The users don't have any administrative previleges.
And thanks for the links for documentation.I will read ASAP.
I've tried to mess with udev without success so far.
I' ve tried to change files like /etc/udev/rules.d/60-persistent-storage.rules but I was unable to create a conditional mount, based on group id or whatever.
I keep trying....
thanks so far,
I found udev to be a PITA, and I still find it to be a PITA even though I kind of have the hang of it.
You probably need to write your own rule, patterned off of persistent-storage.rules, but limited to devices on the USB bus and running ahead of that rule in the list.

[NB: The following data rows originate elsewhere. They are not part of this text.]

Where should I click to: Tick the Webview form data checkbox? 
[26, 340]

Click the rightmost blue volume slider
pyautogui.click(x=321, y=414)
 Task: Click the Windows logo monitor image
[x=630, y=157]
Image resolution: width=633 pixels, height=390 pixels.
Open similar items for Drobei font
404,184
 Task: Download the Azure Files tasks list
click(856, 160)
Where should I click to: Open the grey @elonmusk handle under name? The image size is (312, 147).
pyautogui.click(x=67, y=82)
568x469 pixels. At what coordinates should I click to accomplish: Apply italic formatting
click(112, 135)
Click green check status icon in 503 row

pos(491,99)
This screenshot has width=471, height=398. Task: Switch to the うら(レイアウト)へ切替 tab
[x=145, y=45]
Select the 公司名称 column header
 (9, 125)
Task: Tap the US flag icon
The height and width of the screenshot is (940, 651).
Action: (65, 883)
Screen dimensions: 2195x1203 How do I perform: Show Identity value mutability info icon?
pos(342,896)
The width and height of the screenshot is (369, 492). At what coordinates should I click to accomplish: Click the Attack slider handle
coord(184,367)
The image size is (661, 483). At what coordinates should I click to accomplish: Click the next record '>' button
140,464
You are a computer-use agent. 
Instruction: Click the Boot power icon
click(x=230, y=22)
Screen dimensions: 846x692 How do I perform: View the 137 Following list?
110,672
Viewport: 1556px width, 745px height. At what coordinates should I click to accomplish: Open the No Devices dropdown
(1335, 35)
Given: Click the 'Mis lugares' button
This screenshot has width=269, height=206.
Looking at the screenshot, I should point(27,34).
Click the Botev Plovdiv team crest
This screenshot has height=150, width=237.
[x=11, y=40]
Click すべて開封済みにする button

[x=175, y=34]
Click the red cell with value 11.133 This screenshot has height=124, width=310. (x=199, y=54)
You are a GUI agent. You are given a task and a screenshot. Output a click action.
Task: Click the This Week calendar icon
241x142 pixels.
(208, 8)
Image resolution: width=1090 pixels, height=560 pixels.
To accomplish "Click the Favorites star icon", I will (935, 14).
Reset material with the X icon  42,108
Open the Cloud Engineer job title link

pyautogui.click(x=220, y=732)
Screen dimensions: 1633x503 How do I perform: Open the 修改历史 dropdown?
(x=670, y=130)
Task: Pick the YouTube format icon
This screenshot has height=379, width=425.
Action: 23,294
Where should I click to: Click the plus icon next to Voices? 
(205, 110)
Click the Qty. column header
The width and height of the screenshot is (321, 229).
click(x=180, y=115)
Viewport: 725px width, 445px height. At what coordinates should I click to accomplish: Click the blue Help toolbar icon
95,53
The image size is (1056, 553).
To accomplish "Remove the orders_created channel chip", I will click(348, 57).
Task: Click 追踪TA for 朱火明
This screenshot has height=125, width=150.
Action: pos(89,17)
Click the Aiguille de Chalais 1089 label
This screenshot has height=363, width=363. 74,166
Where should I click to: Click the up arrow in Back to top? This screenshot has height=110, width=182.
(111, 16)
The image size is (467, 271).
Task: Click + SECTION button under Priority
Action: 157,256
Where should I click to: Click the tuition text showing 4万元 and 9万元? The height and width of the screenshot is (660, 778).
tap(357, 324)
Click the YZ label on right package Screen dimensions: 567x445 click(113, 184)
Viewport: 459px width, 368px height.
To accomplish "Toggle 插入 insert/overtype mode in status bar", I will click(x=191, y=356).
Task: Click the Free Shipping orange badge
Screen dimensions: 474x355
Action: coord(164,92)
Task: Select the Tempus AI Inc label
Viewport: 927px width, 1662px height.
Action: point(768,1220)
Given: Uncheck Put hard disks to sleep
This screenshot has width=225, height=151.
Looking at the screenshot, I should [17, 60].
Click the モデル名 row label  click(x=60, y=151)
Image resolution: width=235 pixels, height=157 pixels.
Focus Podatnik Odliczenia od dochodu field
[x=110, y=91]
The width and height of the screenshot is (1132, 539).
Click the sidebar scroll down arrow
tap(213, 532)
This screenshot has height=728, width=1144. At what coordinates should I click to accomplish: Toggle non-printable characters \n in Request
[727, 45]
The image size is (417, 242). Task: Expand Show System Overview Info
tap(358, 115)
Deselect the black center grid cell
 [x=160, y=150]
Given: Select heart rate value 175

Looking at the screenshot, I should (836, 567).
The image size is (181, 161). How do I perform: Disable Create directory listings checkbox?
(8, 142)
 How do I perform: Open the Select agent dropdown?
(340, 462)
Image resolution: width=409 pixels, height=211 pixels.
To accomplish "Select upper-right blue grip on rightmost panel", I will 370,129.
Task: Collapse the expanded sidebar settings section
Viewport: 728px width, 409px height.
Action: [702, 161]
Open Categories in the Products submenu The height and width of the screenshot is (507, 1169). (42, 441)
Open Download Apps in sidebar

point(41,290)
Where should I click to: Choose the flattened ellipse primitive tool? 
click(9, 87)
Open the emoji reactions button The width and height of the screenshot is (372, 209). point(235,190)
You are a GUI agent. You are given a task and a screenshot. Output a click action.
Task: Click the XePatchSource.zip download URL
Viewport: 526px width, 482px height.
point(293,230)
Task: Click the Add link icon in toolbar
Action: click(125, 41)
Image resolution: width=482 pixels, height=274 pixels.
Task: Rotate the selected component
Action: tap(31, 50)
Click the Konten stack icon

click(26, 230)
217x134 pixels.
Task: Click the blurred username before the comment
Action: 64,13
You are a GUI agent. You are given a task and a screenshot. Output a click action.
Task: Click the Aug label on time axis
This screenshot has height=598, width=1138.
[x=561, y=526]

I've made some progress, thanks to documentation aus9 pointed to me - Hey aus9 thank you !
What I did:
in the file 60-persistent-storage.rules there are several references to sd devices (KERNEL=="sd*[0-9]").
The first step was to identify which one of theses are "activated" or matched by a usb memory stick. To figure out this, I added at end of each line, the statement ENV{MYFLAG}="flag-<number>", I mean:
And in a console, running "udevmonitor --env | grep -i MYFLAG" I was able to identify several rules that match for each usb memory stick based on number of the flag they show. For instance, the rules with flag-1, flag-3 and flag-4 matched for the a dozen of memory sticks I tried with. (of course, I need to plug and unplug the usb memory stick to trigger the events and see any output of udevmonitor)
Then,in the selected rules, I put at end, another statement: OPTIONS+="ignore_device" which I learned in the documentation.
And, as result, the usb memory stick is not automatically mounted anymore, as expected.
In fact, this was my second attempt. The first was using the statements OWNER, GROUP and MODE, but looks like they don't worked for me....more investigation is necessary.
Now, what I need to do is to ignore the device or adjust the onwer/group/mode to restrict the access the way they need.
a good practical way of limiting misuse is to tell the people using the machines that monitoring software has been installed on their computer and that it logs all activity to their account name.
'Any employee found to be involved in the misuse of company data will be prosecuted under the full extent of the law.'(!)
this method is a powerful preventative measure regardless of whether there is monitoring software installed or not
I tried this on my cardreader. I created a new file /etc/udev/rules.d/91-local.rules
and added the following line:
KERNEL=="sd[c-f]*", GROUP="plugdev", MODE="0600"
All four devices sdc-sdf get plugdev group.
Yes, this work for the device node, but it is mounted anyway, because a root process mount this, not the user. Doesn't matter if I am member of group plugdev or not (and i am not). I tried even with mode=0000 and it is still mounted read-write to the user.
Would be nice, but looks like the only two ways to run a external program are with the PROGRAM statment that returns a name/string to create the device node and RUN+= directive that could do anything after the device is settle and mounted.
There are no conditional tests on this logic....
Using the RUN+= statement I was able to unmount the device after it was mounted, but there are a small window were the user could use the device. Using the jargon, it is a race condition, and I don't like this approach.
I am thinking to post a question at udev developers list to get some insights.
I find this very interesting. One should think that after it used to be such a pain to get everyone to mount their USB sticks in an automated fashion it should be easy as pie to go back there.
It was pretty helpful in the past. Now while I don't yet have a solution (just the suggestion to use the attribute 'Removable' to define which kind of block device not to mount), the document does imply that all rules found in /etc/udev/rules.d are evaluated, not just the first which applies; therefore it may well be possible that the rules your distribution uses as default will still apply even after you have set your own rule, so that you may give the device to a specific group, but a later rule gives it to everybody else (or the users group or whatever), too. You might therefore also want to identify the rules your distribution applies to removable devices and change or disable them.